## REQUIRED ACTION
Set every line of the listing down again, keeping it identical.

[Opening EXCERPTED RECORDS section]

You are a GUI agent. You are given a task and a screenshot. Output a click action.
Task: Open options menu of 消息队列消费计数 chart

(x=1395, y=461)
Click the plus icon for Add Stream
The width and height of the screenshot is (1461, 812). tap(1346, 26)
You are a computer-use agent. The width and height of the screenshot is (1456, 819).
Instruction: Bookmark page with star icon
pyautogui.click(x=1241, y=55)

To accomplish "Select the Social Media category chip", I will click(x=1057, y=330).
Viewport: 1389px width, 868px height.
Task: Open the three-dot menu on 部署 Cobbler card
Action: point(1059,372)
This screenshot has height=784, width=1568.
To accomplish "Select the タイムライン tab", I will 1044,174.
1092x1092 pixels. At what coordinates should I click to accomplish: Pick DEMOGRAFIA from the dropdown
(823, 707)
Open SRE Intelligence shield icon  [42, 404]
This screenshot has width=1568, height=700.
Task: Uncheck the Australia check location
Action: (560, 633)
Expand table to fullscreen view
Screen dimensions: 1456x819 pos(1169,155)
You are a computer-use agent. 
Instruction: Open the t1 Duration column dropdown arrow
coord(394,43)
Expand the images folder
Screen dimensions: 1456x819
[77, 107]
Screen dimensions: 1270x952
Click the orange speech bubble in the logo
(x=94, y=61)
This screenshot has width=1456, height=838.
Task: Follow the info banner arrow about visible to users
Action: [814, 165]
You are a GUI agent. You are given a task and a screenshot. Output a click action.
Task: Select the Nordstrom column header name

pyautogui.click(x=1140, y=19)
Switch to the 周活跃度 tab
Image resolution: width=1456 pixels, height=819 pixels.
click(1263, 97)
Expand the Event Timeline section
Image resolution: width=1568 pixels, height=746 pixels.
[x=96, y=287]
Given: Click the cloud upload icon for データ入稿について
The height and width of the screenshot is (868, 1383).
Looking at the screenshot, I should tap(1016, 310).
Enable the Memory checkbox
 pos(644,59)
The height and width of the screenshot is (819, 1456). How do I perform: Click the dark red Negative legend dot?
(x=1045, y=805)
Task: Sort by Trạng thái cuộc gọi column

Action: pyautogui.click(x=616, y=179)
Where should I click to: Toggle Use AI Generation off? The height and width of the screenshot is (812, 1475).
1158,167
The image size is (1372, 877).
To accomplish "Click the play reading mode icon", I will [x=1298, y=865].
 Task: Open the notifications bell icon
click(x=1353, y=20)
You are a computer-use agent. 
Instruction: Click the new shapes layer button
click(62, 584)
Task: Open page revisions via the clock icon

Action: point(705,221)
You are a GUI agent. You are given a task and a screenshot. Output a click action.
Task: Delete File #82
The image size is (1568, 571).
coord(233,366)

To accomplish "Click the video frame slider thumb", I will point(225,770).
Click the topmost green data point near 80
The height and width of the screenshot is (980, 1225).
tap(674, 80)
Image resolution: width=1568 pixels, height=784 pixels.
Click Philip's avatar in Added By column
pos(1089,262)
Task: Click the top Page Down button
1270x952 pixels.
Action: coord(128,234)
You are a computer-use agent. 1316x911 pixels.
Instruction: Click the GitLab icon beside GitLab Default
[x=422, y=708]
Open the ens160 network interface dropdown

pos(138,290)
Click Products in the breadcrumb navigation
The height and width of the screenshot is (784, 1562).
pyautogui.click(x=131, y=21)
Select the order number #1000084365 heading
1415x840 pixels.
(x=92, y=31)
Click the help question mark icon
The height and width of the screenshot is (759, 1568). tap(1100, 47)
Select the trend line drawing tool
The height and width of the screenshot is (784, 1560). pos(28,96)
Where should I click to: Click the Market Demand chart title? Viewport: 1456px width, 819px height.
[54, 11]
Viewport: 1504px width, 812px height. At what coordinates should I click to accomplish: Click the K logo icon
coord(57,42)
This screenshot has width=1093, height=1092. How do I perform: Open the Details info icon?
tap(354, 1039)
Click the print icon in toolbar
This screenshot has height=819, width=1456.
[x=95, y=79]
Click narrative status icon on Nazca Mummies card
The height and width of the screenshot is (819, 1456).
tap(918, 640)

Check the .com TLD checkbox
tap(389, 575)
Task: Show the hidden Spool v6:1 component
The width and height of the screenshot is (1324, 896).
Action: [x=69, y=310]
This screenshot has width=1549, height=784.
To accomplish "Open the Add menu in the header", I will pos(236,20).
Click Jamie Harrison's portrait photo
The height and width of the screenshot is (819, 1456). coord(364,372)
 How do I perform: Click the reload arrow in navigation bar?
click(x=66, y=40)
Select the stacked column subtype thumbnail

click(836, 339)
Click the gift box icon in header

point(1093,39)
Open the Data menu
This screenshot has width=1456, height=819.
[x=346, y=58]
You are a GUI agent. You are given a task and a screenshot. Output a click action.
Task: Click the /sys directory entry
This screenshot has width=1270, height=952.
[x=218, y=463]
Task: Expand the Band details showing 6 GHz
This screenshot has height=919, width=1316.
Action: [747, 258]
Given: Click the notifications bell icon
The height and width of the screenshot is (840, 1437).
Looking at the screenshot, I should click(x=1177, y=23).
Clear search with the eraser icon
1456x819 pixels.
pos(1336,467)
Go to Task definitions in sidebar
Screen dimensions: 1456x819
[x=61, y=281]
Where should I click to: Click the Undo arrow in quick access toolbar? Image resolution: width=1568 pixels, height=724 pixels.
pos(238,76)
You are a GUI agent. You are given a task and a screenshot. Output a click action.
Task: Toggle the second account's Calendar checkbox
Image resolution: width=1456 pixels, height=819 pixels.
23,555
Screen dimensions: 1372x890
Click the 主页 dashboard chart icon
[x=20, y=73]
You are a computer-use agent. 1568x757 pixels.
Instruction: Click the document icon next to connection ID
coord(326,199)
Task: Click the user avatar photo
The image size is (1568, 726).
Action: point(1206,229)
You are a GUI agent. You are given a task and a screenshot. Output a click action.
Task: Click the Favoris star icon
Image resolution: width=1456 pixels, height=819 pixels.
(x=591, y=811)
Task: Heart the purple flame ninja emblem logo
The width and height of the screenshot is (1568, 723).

[Closing EXCERPTED RECORDS section]

## RESULT OF THE EXERCISE
You are a GUI agent. You are given a task and a screenshot. Output a click action.
Task: Open options menu of 消息队列消费计数 chart

(x=1395, y=461)
Click the plus icon for Add Stream
The width and height of the screenshot is (1461, 812). tap(1346, 26)
You are a computer-use agent. The width and height of the screenshot is (1456, 819).
Instruction: Bookmark page with star icon
pyautogui.click(x=1241, y=55)

To accomplish "Select the Social Media category chip", I will click(x=1057, y=330).
Viewport: 1389px width, 868px height.
Task: Open the three-dot menu on 部署 Cobbler card
Action: point(1059,372)
This screenshot has height=784, width=1568.
To accomplish "Select the タイムライン tab", I will 1044,174.
1092x1092 pixels. At what coordinates should I click to accomplish: Pick DEMOGRAFIA from the dropdown
(823, 707)
Open SRE Intelligence shield icon  [42, 404]
This screenshot has width=1568, height=700.
Task: Uncheck the Australia check location
Action: (560, 633)
Expand table to fullscreen view
Screen dimensions: 1456x819 pos(1169,155)
You are a computer-use agent. 
Instruction: Open the t1 Duration column dropdown arrow
coord(394,43)
Expand the images folder
Screen dimensions: 1456x819
[77, 107]
Screen dimensions: 1270x952
Click the orange speech bubble in the logo
(x=94, y=61)
This screenshot has width=1456, height=838.
Task: Follow the info banner arrow about visible to users
Action: [814, 165]
You are a GUI agent. You are given a task and a screenshot. Output a click action.
Task: Select the Nordstrom column header name

pyautogui.click(x=1140, y=19)
Switch to the 周活跃度 tab
Image resolution: width=1456 pixels, height=819 pixels.
click(1263, 97)
Expand the Event Timeline section
Image resolution: width=1568 pixels, height=746 pixels.
[x=96, y=287]
Given: Click the cloud upload icon for データ入稿について
The height and width of the screenshot is (868, 1383).
Looking at the screenshot, I should tap(1016, 310).
Enable the Memory checkbox
 pos(644,59)
The height and width of the screenshot is (819, 1456). How do I perform: Click the dark red Negative legend dot?
(x=1045, y=805)
Task: Sort by Trạng thái cuộc gọi column

Action: pyautogui.click(x=616, y=179)
Where should I click to: Toggle Use AI Generation off? The height and width of the screenshot is (812, 1475).
1158,167
The image size is (1372, 877).
To accomplish "Click the play reading mode icon", I will [x=1298, y=865].
 Task: Open the notifications bell icon
click(x=1353, y=20)
You are a computer-use agent. 
Instruction: Click the new shapes layer button
click(62, 584)
Task: Open page revisions via the clock icon

Action: point(705,221)
You are a GUI agent. You are given a task and a screenshot. Output a click action.
Task: Delete File #82
The image size is (1568, 571).
coord(233,366)

To accomplish "Click the video frame slider thumb", I will point(225,770).
Click the topmost green data point near 80
The height and width of the screenshot is (980, 1225).
tap(674, 80)
Image resolution: width=1568 pixels, height=784 pixels.
Click Philip's avatar in Added By column
pos(1089,262)
Task: Click the top Page Down button
1270x952 pixels.
Action: coord(128,234)
You are a computer-use agent. 1316x911 pixels.
Instruction: Click the GitLab icon beside GitLab Default
[x=422, y=708]
Open the ens160 network interface dropdown

pos(138,290)
Click Products in the breadcrumb navigation
The height and width of the screenshot is (784, 1562).
pyautogui.click(x=131, y=21)
Select the order number #1000084365 heading
1415x840 pixels.
(x=92, y=31)
Click the help question mark icon
The height and width of the screenshot is (759, 1568). tap(1100, 47)
Select the trend line drawing tool
The height and width of the screenshot is (784, 1560). pos(28,96)
Where should I click to: Click the Market Demand chart title? Viewport: 1456px width, 819px height.
[54, 11]
Viewport: 1504px width, 812px height. At what coordinates should I click to accomplish: Click the K logo icon
coord(57,42)
This screenshot has width=1093, height=1092. How do I perform: Open the Details info icon?
tap(354, 1039)
Click the print icon in toolbar
This screenshot has height=819, width=1456.
[x=95, y=79]
Click narrative status icon on Nazca Mummies card
The height and width of the screenshot is (819, 1456).
tap(918, 640)

Check the .com TLD checkbox
tap(389, 575)
Task: Show the hidden Spool v6:1 component
The width and height of the screenshot is (1324, 896).
Action: [x=69, y=310]
This screenshot has width=1549, height=784.
To accomplish "Open the Add menu in the header", I will pos(236,20).
Click Jamie Harrison's portrait photo
The height and width of the screenshot is (819, 1456). coord(364,372)
 How do I perform: Click the reload arrow in navigation bar?
click(x=66, y=40)
Select the stacked column subtype thumbnail

click(836, 339)
Click the gift box icon in header

point(1093,39)
Open the Data menu
This screenshot has width=1456, height=819.
[x=346, y=58]
You are a GUI agent. You are given a task and a screenshot. Output a click action.
Task: Click the /sys directory entry
This screenshot has width=1270, height=952.
[x=218, y=463]
Task: Expand the Band details showing 6 GHz
This screenshot has height=919, width=1316.
Action: [747, 258]
Given: Click the notifications bell icon
The height and width of the screenshot is (840, 1437).
Looking at the screenshot, I should click(x=1177, y=23).
Clear search with the eraser icon
1456x819 pixels.
pos(1336,467)
Go to Task definitions in sidebar
Screen dimensions: 1456x819
[x=61, y=281]
Where should I click to: Click the Undo arrow in quick access toolbar? Image resolution: width=1568 pixels, height=724 pixels.
pos(238,76)
You are a GUI agent. You are given a task and a screenshot. Output a click action.
Task: Toggle the second account's Calendar checkbox
Image resolution: width=1456 pixels, height=819 pixels.
23,555
Screen dimensions: 1372x890
Click the 主页 dashboard chart icon
[x=20, y=73]
You are a computer-use agent. 1568x757 pixels.
Instruction: Click the document icon next to connection ID
coord(326,199)
Task: Click the user avatar photo
The image size is (1568, 726).
Action: point(1206,229)
You are a GUI agent. You are given a task and a screenshot. Output a click action.
Task: Click the Favoris star icon
Image resolution: width=1456 pixels, height=819 pixels.
(x=591, y=811)
Task: Heart the purple flame ninja emblem logo
The width and height of the screenshot is (1568, 723).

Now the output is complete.